> _PROBLEMA PLANTEADO_: ¿Puedes citar sin cambios el material, empezando por su inicio y terminando en la línea que contiene "will (325, 457).", ambos extremos incluidos?

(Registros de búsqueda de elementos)
┌──
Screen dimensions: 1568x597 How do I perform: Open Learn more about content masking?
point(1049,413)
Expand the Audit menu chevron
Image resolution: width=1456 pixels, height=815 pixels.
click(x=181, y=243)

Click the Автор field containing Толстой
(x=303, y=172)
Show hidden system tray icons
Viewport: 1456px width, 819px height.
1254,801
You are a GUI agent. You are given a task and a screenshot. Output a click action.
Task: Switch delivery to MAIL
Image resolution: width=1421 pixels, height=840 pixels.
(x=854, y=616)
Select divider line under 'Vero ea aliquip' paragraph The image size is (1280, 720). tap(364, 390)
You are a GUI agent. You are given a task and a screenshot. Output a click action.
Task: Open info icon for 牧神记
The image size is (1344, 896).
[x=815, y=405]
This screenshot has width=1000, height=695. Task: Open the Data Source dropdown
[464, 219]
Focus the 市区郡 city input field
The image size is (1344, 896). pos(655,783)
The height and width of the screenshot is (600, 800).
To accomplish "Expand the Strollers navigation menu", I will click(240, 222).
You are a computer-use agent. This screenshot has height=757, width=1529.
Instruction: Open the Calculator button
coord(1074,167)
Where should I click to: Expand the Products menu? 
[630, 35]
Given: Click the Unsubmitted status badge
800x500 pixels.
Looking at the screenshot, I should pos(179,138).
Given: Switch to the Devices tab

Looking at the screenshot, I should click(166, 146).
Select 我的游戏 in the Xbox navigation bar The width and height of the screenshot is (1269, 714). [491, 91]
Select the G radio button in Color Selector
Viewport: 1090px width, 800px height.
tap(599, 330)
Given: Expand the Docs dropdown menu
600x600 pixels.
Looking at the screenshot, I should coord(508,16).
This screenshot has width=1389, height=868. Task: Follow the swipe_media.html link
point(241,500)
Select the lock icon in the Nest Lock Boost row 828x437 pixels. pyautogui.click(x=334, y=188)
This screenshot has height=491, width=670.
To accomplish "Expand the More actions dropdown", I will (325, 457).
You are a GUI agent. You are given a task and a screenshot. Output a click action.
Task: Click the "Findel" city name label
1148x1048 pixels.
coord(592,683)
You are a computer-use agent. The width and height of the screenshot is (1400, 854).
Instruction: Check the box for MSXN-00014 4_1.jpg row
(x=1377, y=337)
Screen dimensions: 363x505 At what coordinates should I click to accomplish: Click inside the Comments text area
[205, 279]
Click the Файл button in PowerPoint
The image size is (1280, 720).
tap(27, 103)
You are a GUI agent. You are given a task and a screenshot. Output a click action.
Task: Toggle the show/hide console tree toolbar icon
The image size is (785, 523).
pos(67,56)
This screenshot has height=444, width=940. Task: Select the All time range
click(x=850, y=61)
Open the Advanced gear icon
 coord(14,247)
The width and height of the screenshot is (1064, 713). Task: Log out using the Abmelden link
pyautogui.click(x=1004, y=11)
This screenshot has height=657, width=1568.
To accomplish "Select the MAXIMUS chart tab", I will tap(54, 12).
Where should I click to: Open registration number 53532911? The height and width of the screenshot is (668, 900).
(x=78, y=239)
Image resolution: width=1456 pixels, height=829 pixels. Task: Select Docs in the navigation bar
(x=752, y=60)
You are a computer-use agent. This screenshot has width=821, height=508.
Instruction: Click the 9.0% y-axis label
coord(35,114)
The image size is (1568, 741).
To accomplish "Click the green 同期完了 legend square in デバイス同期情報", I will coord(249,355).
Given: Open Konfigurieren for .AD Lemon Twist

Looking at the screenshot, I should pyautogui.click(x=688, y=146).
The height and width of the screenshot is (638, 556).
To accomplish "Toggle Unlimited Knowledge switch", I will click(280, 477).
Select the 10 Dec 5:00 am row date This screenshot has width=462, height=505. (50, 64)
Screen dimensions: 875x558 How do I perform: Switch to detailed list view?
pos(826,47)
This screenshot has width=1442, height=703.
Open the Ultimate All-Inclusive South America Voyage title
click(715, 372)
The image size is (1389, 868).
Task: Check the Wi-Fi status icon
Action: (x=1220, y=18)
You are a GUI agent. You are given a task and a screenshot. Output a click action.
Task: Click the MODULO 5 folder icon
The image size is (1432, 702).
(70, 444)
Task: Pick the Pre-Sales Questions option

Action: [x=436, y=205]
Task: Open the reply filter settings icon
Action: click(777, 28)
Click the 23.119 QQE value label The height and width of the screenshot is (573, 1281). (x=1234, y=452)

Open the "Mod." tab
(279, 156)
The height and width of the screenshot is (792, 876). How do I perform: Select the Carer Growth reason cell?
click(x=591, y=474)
└──
> _SOLUCIÓN PROPUESTA_:
Screen dimensions: 1568x597 How do I perform: Open Learn more about content masking?
point(1049,413)
Expand the Audit menu chevron
Image resolution: width=1456 pixels, height=815 pixels.
click(x=181, y=243)

Click the Автор field containing Толстой
(x=303, y=172)
Show hidden system tray icons
Viewport: 1456px width, 819px height.
1254,801
You are a GUI agent. You are given a task and a screenshot. Output a click action.
Task: Switch delivery to MAIL
Image resolution: width=1421 pixels, height=840 pixels.
(x=854, y=616)
Select divider line under 'Vero ea aliquip' paragraph The image size is (1280, 720). tap(364, 390)
You are a GUI agent. You are given a task and a screenshot. Output a click action.
Task: Open info icon for 牧神记
The image size is (1344, 896).
[x=815, y=405]
This screenshot has width=1000, height=695. Task: Open the Data Source dropdown
[464, 219]
Focus the 市区郡 city input field
The image size is (1344, 896). pos(655,783)
The height and width of the screenshot is (600, 800).
To accomplish "Expand the Strollers navigation menu", I will click(240, 222).
You are a computer-use agent. This screenshot has height=757, width=1529.
Instruction: Open the Calculator button
coord(1074,167)
Where should I click to: Expand the Products menu? 
[630, 35]
Given: Click the Unsubmitted status badge
800x500 pixels.
Looking at the screenshot, I should pos(179,138).
Given: Switch to the Devices tab

Looking at the screenshot, I should click(166, 146).
Select 我的游戏 in the Xbox navigation bar The width and height of the screenshot is (1269, 714). [491, 91]
Select the G radio button in Color Selector
Viewport: 1090px width, 800px height.
tap(599, 330)
Given: Expand the Docs dropdown menu
600x600 pixels.
Looking at the screenshot, I should coord(508,16).
This screenshot has width=1389, height=868. Task: Follow the swipe_media.html link
point(241,500)
Select the lock icon in the Nest Lock Boost row 828x437 pixels. pyautogui.click(x=334, y=188)
This screenshot has height=491, width=670.
To accomplish "Expand the More actions dropdown", I will (325, 457).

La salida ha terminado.